Von Hajo H. Frerichs


Der 24-zöllige Maßstab

Die Freimaurerei verfügt über eine Vielzahl von Symbolen. Sie wurden übernommen aus der christlich-abendländischen Tradition, aus den alten Mysterien- und Lichtkulten und vor allem aus dem Bauhandwerk. Daher stammen jene Symbole, die wir für den Bau des „Tempels der Humanität“ benötigen. Es sind die Werkzeuge, mit denen wir an uns selbst, an unserem Rauen Stein der eigenen Persönlichkeit arbeiten.
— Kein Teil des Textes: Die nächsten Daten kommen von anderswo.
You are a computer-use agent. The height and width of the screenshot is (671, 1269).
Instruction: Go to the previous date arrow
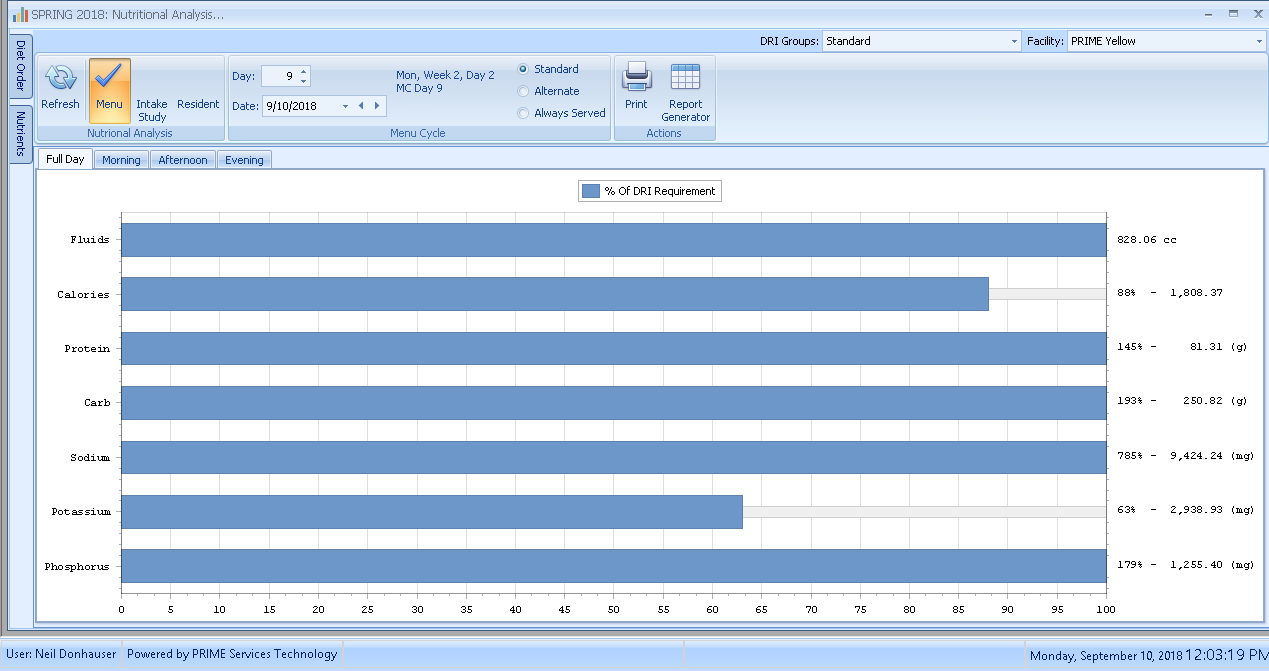point(360,106)
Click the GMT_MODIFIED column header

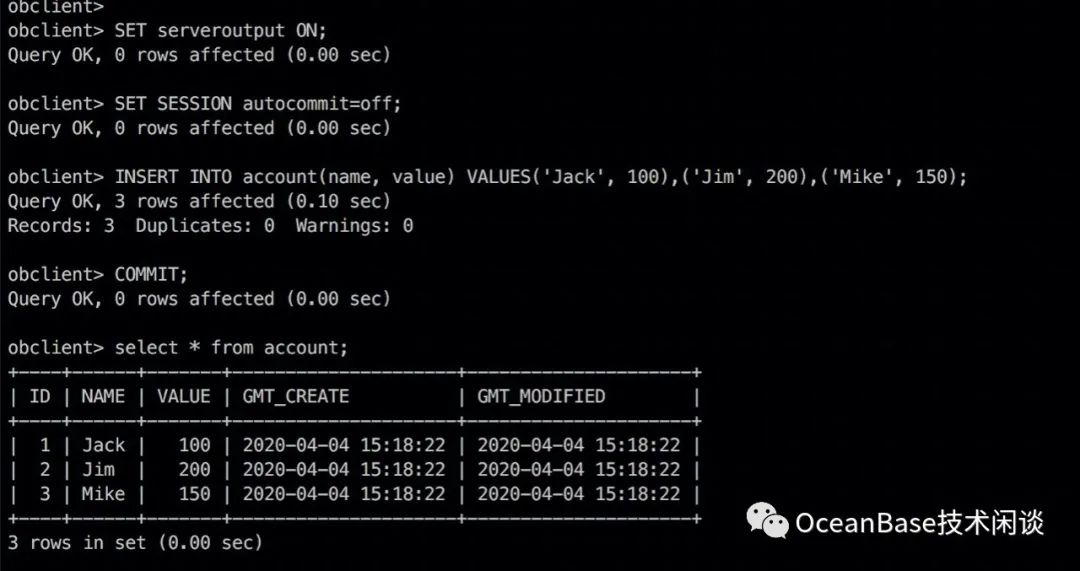[x=541, y=396]
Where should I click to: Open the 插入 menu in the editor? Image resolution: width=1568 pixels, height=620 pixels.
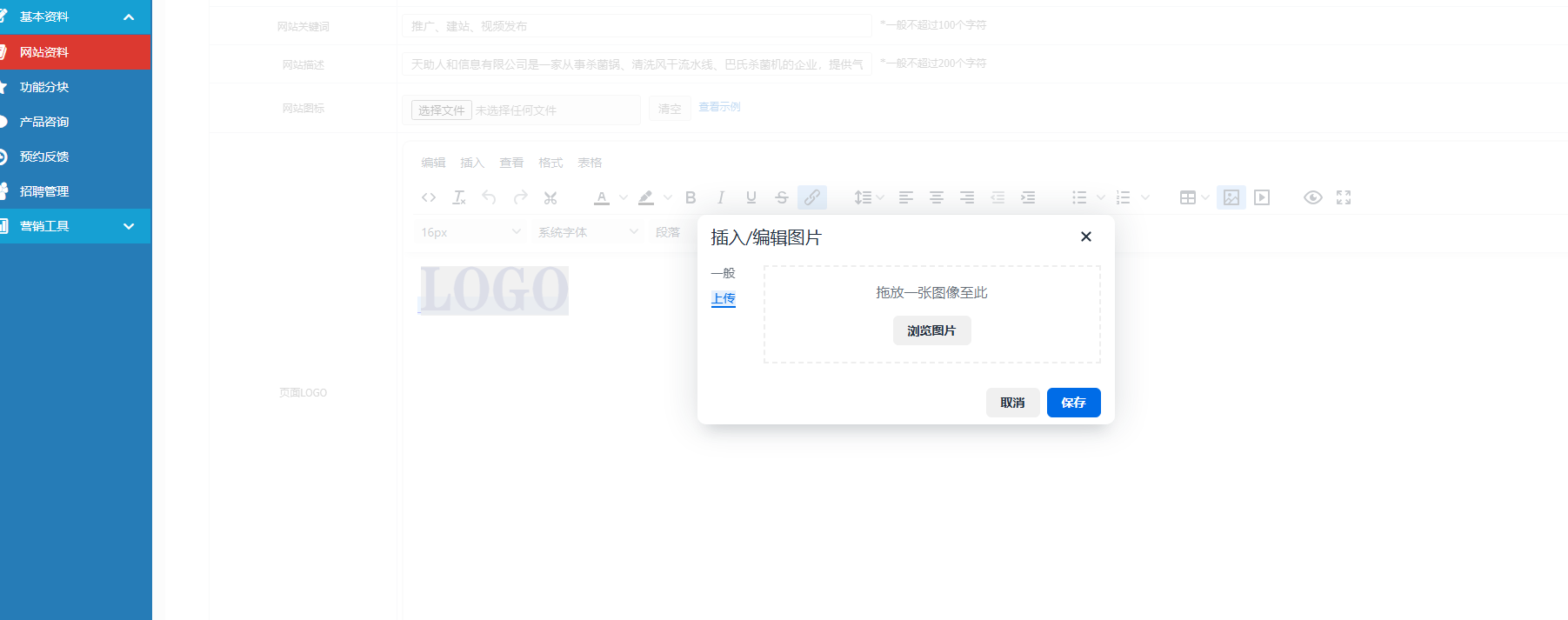coord(471,163)
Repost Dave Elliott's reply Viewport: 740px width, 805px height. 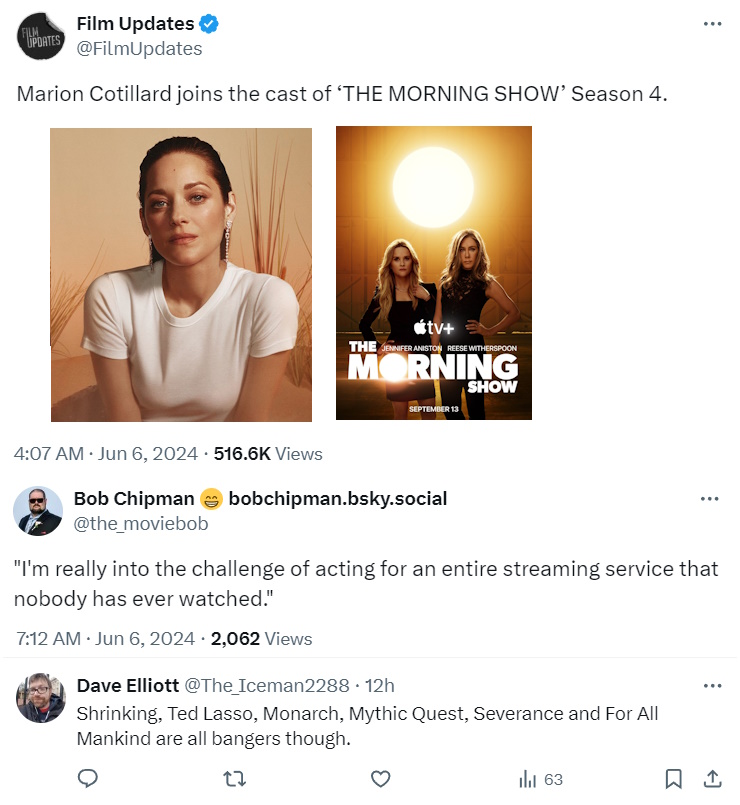point(233,779)
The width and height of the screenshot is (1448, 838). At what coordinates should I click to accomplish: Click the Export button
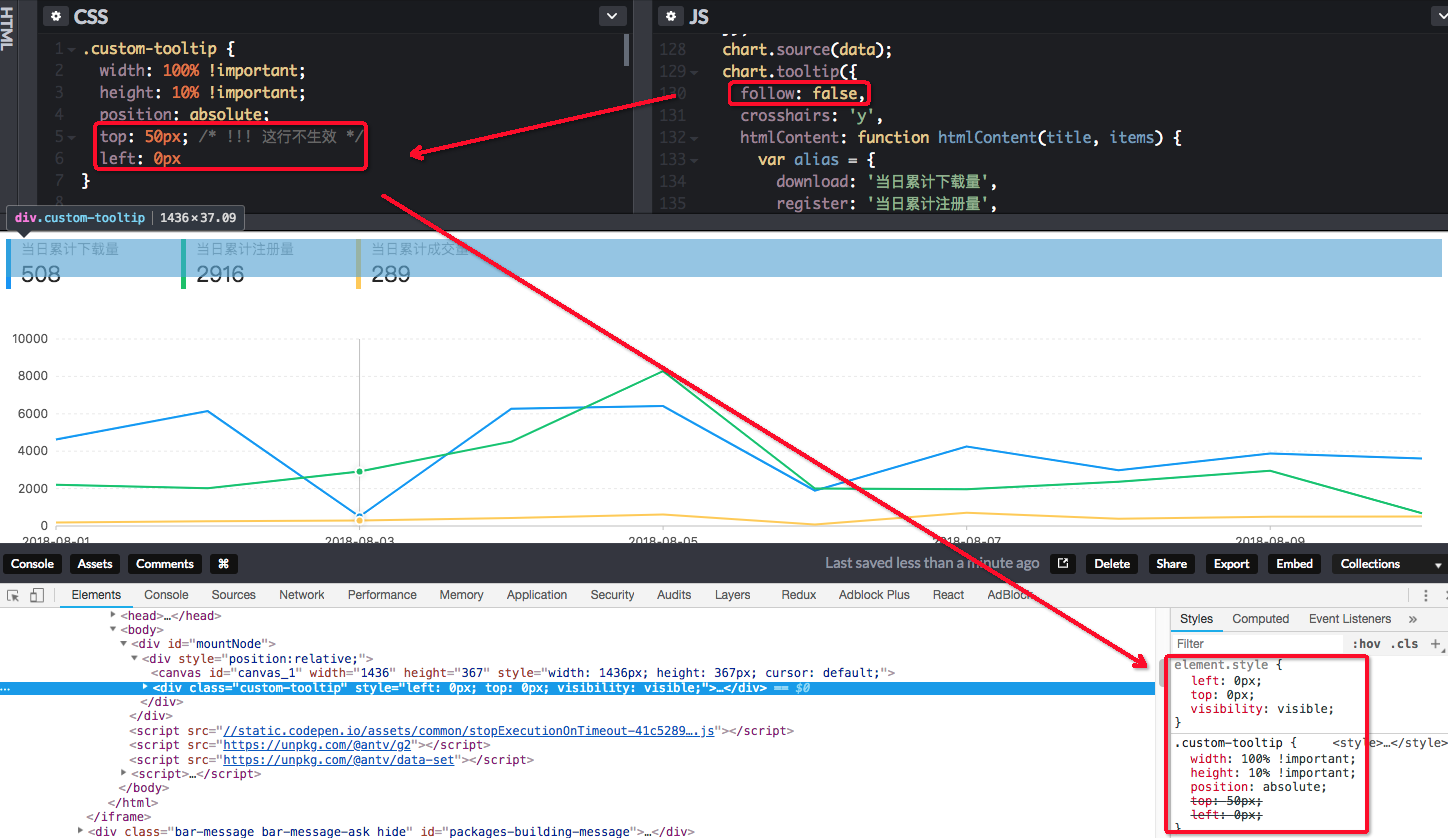pos(1231,563)
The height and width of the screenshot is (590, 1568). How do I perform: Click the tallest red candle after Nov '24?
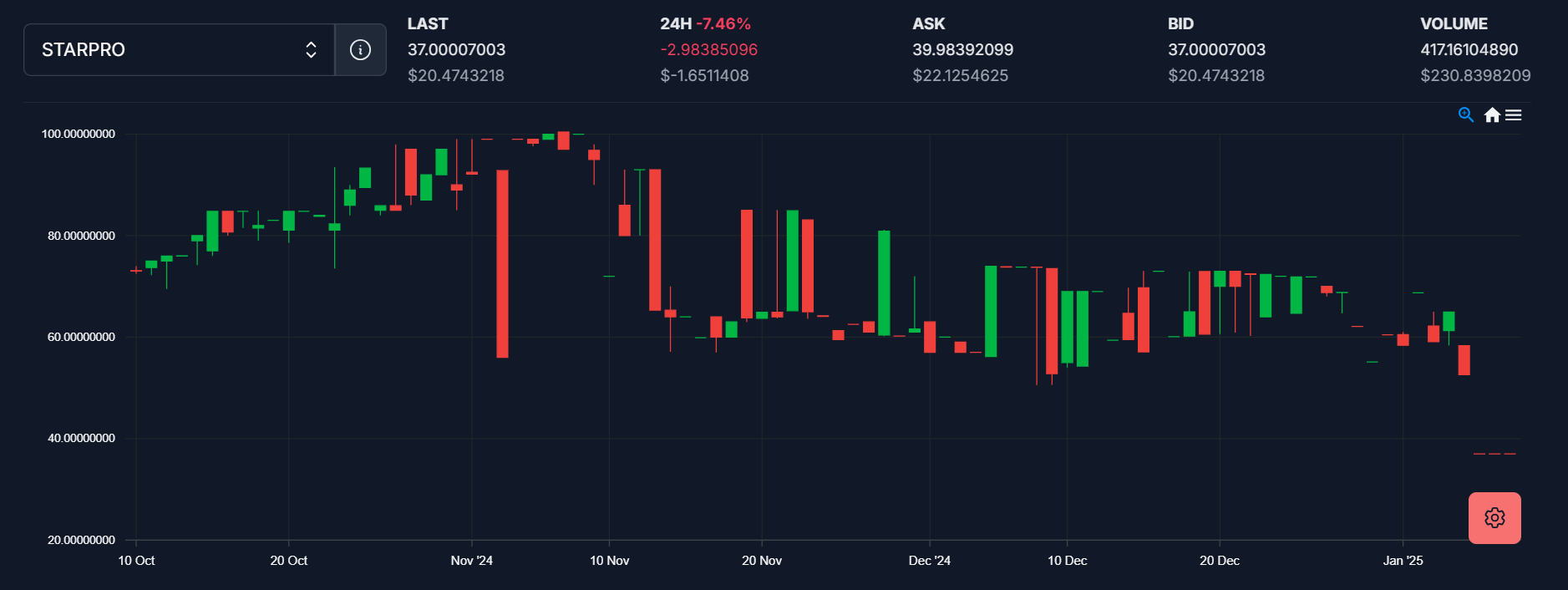pyautogui.click(x=502, y=263)
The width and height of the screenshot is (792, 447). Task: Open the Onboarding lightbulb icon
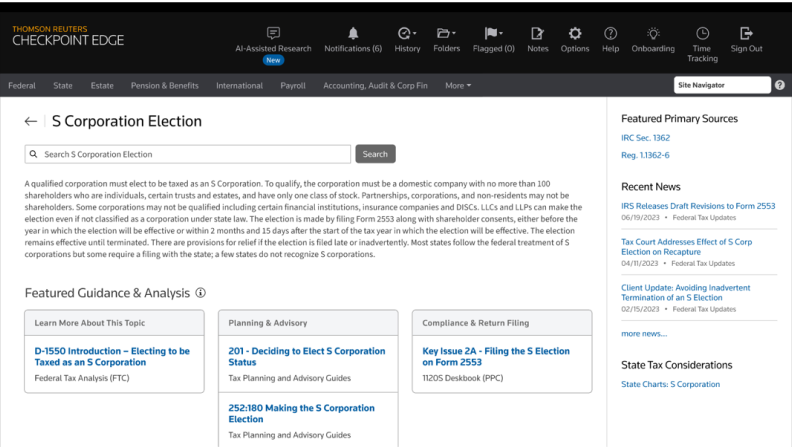coord(653,33)
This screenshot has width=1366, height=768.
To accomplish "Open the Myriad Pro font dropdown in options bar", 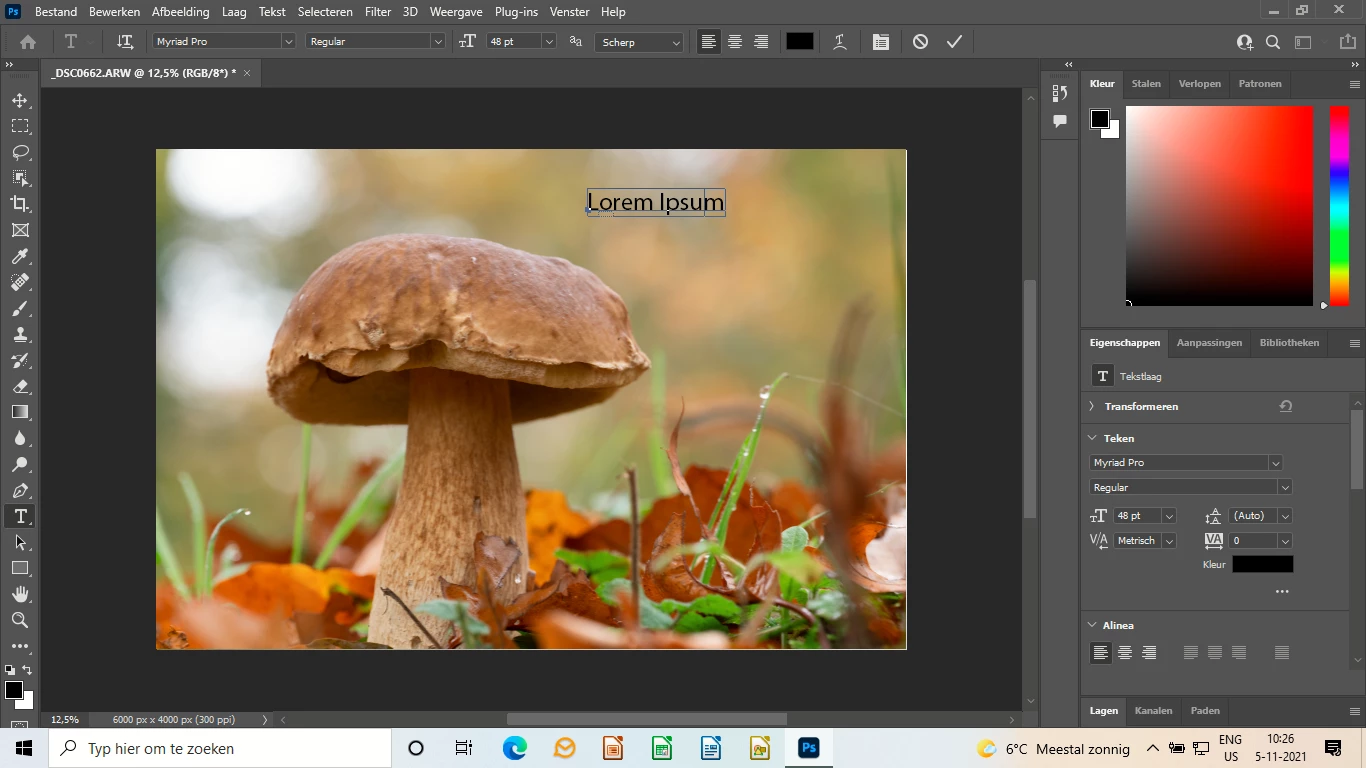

Wir können sie also — um es einmal in eine profane Sprache zu übersetzen — zur Prüfung und Korrektur unserer eigenen Lebensführung einsetzen.

Diese kleine Reihe in der „Humanität“ soll unsere Werkzeuge in kurzen Zeichnungen vorstellen und ihre Anwendung erklären.

Was finden wir im Ritual?

Meister: Woran arbeiten die Lehrlinge?
2. Aufseher: Am Rauen Stein.
Meister: Welches sind ihre Werkzeuge?
2. Aufseher: Der Spitzhammer und der 24zöllige Maßstab.
Meister: Wozu dienen sie?
2. Aufseher: Der Spitzhammer, um die Ecken der Unvollkommenheit abzuschlagen, der Maßstab, um bei dieser Arbeit die Zeit mit Weisheit einzuteilen

 

Welche Bedeutung hat der Maßstab?

Der 24-zöllige Maßstab ist das symbolische Messwerkzeug der Lehrlinge, ein Werkzeug des Zeremonienmeisters und im Meisterritual ist er ein zentrales Symbol in der Hiramlegende. In den Bauhütten der operativen Freimaurer diente der Maßstab als Werkzeug zur Festlegung und Kontrolle von Strecken- und Raummaßen. In den spekulativen Freimaurerlogen wurde aus dem 24-zölligen Maßstab ein Symbol für die Zeit. Er soll uns mahnen, die uns Menschen gegebene Zeit weise zu nutzen.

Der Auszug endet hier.